SUPPLIED TEXT ->
□ □ □ □ □ □ □

Saturday, April 16, 2016

Women Workers in the Health Sector Lead the Way in Rebuilding Unionism in Australia



Ned K.

The Friday 8 April edition of the Australian Financial Review included an article headed "Nurses buck unions' long term demise". 

It explained that while overall union membership density in Australia continued to decline,union membership among nurses grew by 12% in the last two years and the AN&MF WITH 249,000 members was now the largest union in Australia. 

The article pointed out that nursing in Australia is the most trusted profession according to opinion polls and is one of the few areas where women workers are able to combine a career and job security with family responsibility time out of the workplace.

Most nurses care for the people they care for whether it be in a public or private hospital or an aged care facility. They also have to work together under enormous pressure due to inadequate funding of the health system.

A few years ago nurses standing together in their union took on the Victorian Government not over a wage increase but to maintain and extend staffing levels to enable proper care of patients and safe work. In aged care nurses are working with enrolled nurses, carers and support service workers to demand better staff ratios and more regulated funding of aged care by governments.

□ □ □ □ □ □ □

GIVEN DATA ->
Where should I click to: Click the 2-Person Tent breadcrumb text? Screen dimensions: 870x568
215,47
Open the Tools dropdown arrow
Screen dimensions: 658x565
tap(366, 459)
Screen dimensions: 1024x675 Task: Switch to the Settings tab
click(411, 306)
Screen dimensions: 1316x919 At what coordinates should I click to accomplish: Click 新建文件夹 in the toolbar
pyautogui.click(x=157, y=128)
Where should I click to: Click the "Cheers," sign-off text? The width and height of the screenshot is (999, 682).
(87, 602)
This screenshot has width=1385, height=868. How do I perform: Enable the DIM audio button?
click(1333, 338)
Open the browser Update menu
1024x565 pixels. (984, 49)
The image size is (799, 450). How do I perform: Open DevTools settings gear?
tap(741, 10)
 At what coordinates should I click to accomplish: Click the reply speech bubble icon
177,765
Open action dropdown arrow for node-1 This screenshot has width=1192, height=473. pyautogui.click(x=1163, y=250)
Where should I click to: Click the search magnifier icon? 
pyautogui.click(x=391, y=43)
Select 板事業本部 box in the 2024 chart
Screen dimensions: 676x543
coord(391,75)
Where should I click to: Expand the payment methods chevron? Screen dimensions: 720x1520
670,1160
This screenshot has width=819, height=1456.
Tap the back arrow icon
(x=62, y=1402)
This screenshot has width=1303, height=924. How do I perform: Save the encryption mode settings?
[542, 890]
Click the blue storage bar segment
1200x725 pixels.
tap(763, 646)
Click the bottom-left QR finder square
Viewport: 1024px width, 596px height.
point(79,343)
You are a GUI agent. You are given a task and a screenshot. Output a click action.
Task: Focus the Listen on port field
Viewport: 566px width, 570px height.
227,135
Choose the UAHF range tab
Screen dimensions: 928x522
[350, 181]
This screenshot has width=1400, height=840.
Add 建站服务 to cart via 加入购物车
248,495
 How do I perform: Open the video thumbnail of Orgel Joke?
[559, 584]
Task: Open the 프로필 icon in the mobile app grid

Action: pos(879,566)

□ □ □ □ □ □ □

YOUR GOAL ->
Duplicate the stretch of the nurses' union article from "The article pointed" through "of the workplace.". The listing isn't needed for this.

ANSWER SPACE ->
The article pointed out that nursing in Australia is the most trusted profession according to opinion polls and is one of the few areas where women workers are able to combine a career and job security with family responsibility time out of the workplace.